Carta aberta aos crentes

Eu não escolhi ser ateu. Apenas acontece que não creio em nada dessas coisas que, segundo vocês próprios, vos trazem tanta Paz e Alegria. Nem consigo – sequer – conceber que para se ser feliz e viver em paz se tenha que acreditar nessas coisas que vocês acreditam.

Sou, acreditem, um homem bastante feliz. Tenho momentos em que só de pensar que alguém possa ser mais feliz do que eu me parece impossível! Não me passa pela cabeça que alguém possa ser mais feliz apenas por ser bafejado por essa abstracção a que dão o nome de Fé. Fé em quê? No desconhecido? No incógnito? No misterioso? Não entendo…

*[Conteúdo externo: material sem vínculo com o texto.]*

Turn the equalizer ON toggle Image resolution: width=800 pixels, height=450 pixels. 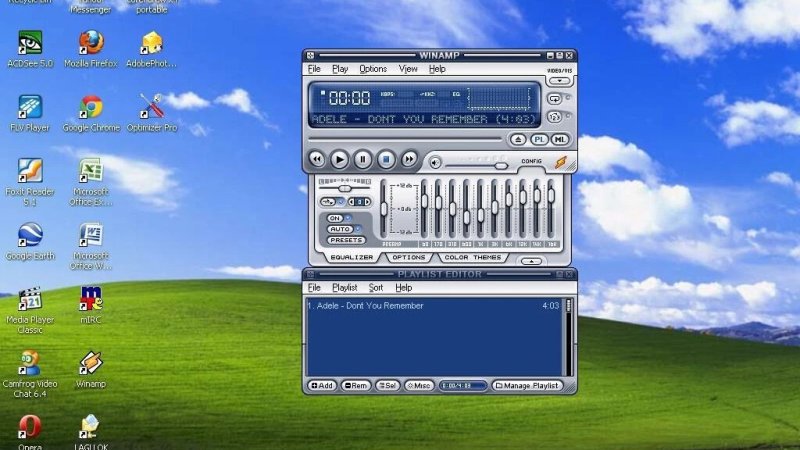click(335, 218)
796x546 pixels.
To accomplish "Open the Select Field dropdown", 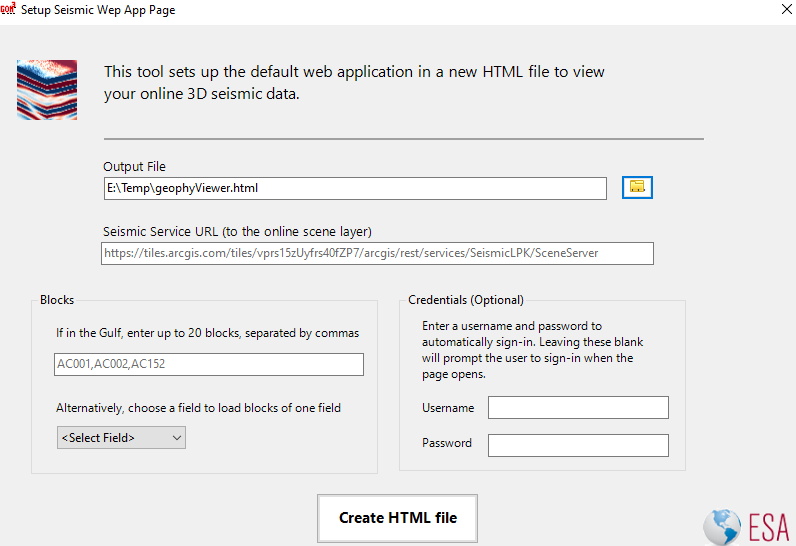I will click(121, 437).
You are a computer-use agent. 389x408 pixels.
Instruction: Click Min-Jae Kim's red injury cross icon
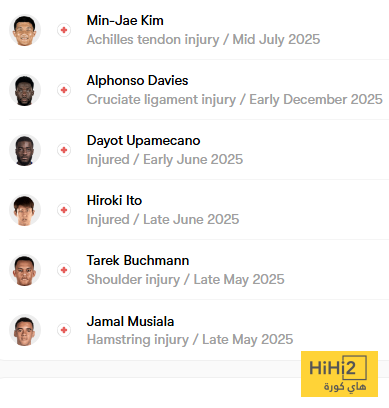click(x=64, y=30)
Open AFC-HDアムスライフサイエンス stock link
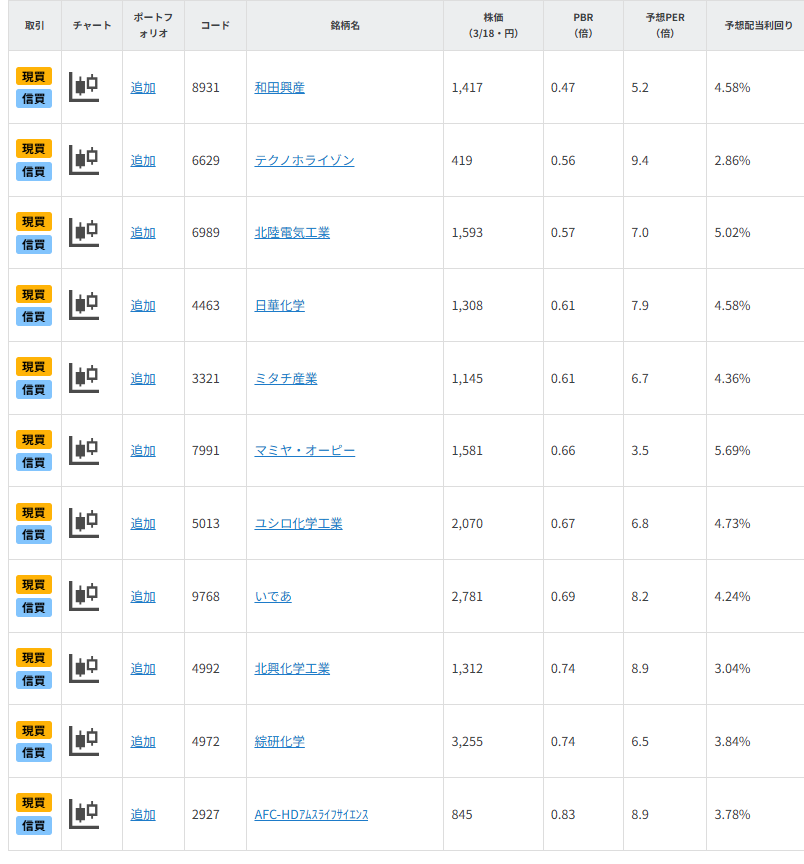 tap(311, 815)
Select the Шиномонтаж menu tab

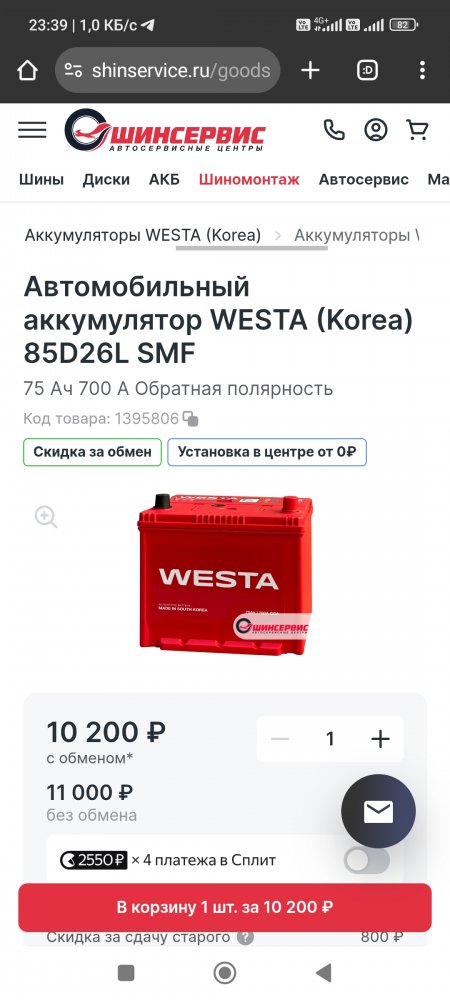point(249,179)
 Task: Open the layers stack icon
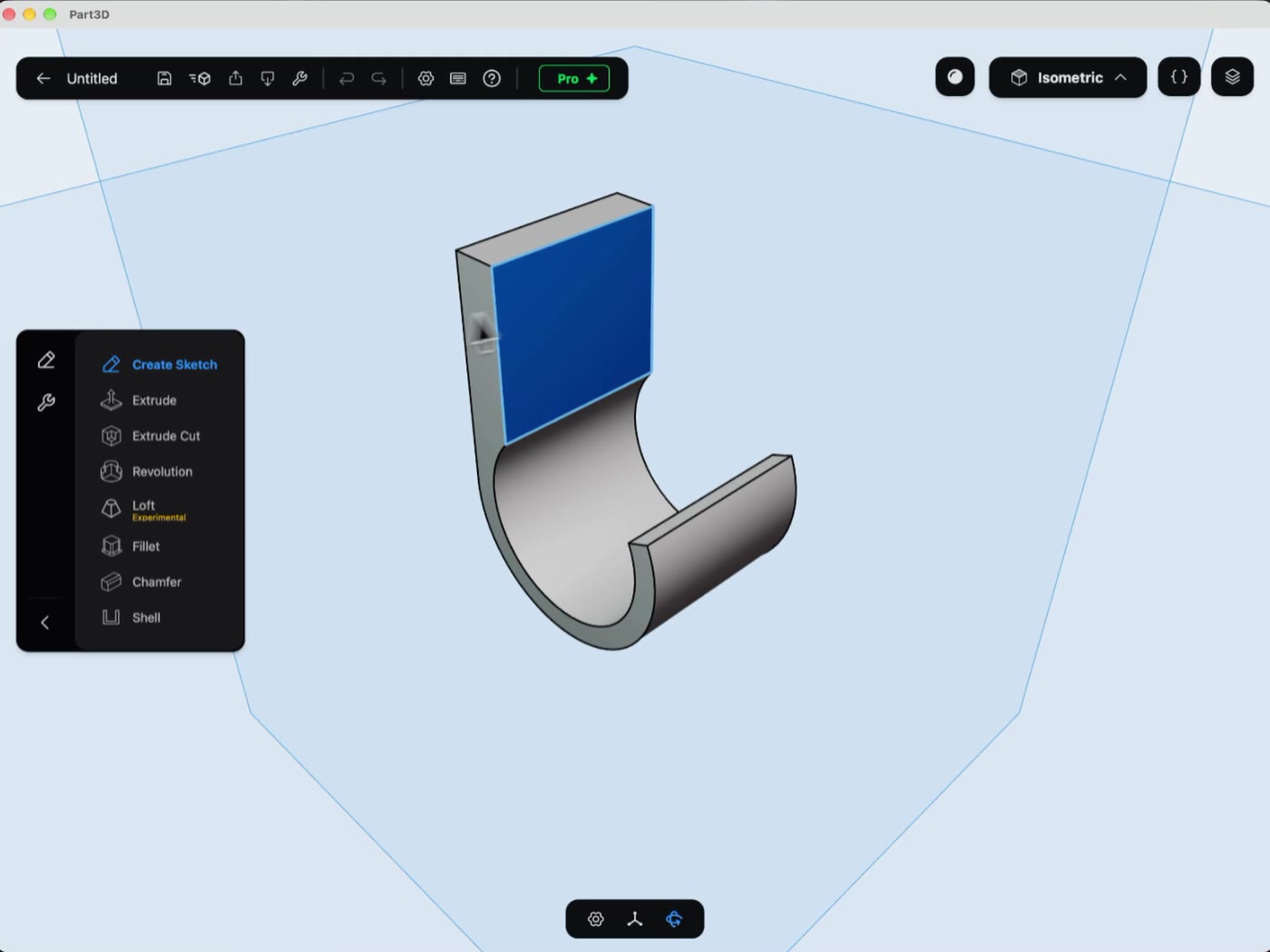(1232, 77)
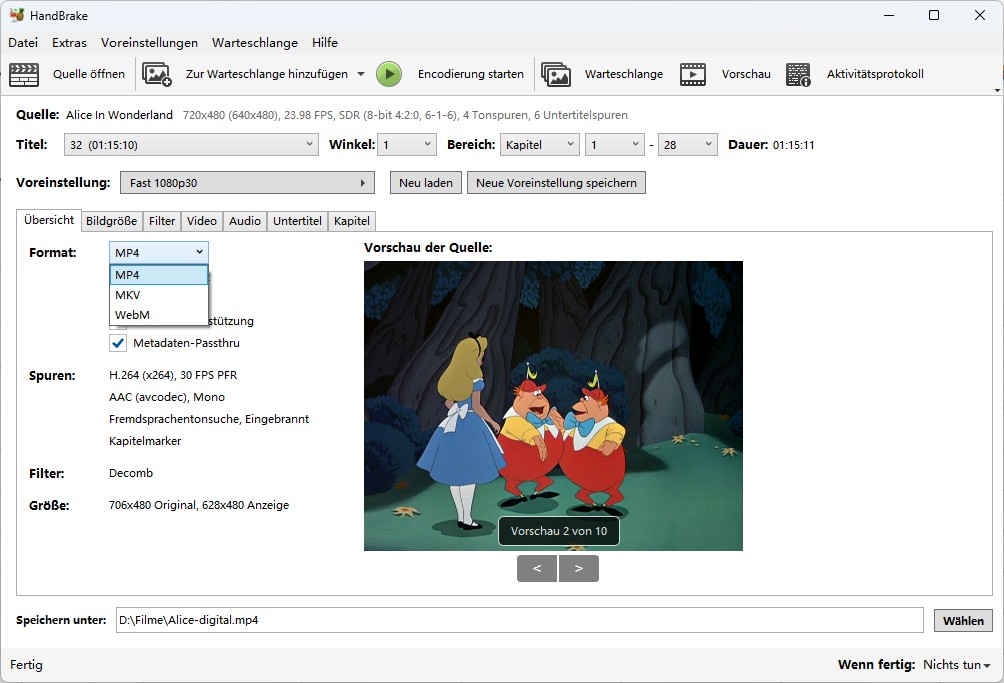
Task: Switch to the Bildgröße tab
Action: 111,221
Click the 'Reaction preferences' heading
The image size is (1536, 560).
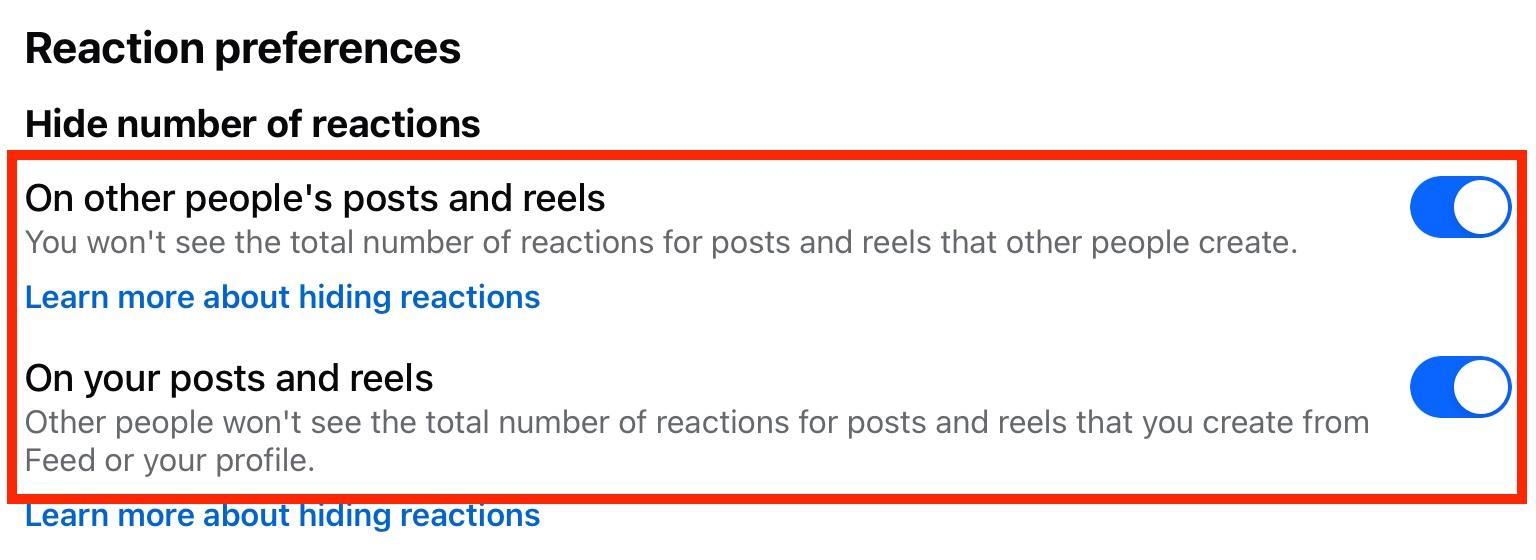(243, 48)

E, afinal, que espécie de conforto é esse dado pela dúvida? Sim, pela dúvida… Afinal, até Jesus duvidou! Não se acham mais perfeito que Ele, pois não? Vá lá, admitam, vocês têm os vossos momentos de “fraqueza”; não há sistema religioso nem Fé alguma que se aguente face ao mais pequeno momento de lucidez crítica que vocês possam ter.

E essa história da vida eterna… Acreditam mesmo nisso ou apenas gostavam que isso fosse verdade? Deixem-se de ilusões, caramba! Vivam esta vida o melhor que puderem e não sejam reféns de promessas confortáveis para os nossos antepassados de há quatro ou cinco mil anos. Em quantas das histórias bíblicas, por exemplo, é que vocês acreditariam se tivessem sido inseridas noutra obra literária?

Finalmente, sejam felizes sendo vocês próprios. Deixem de avaliar os outros pelos padrões morais fossilizados prescritos nos vossos escritos sagrados. Ajam em conformidade com a vossa própria noção de justiça e liberdade, no respeito pela lei e pela liberdade dos outros.

A vida não será nem mais, nem menos bela. Será, apenas, mais real, mais vossa… Será a vossa vida, a única, e espero que consigam ser tão felizes nela quanto eu.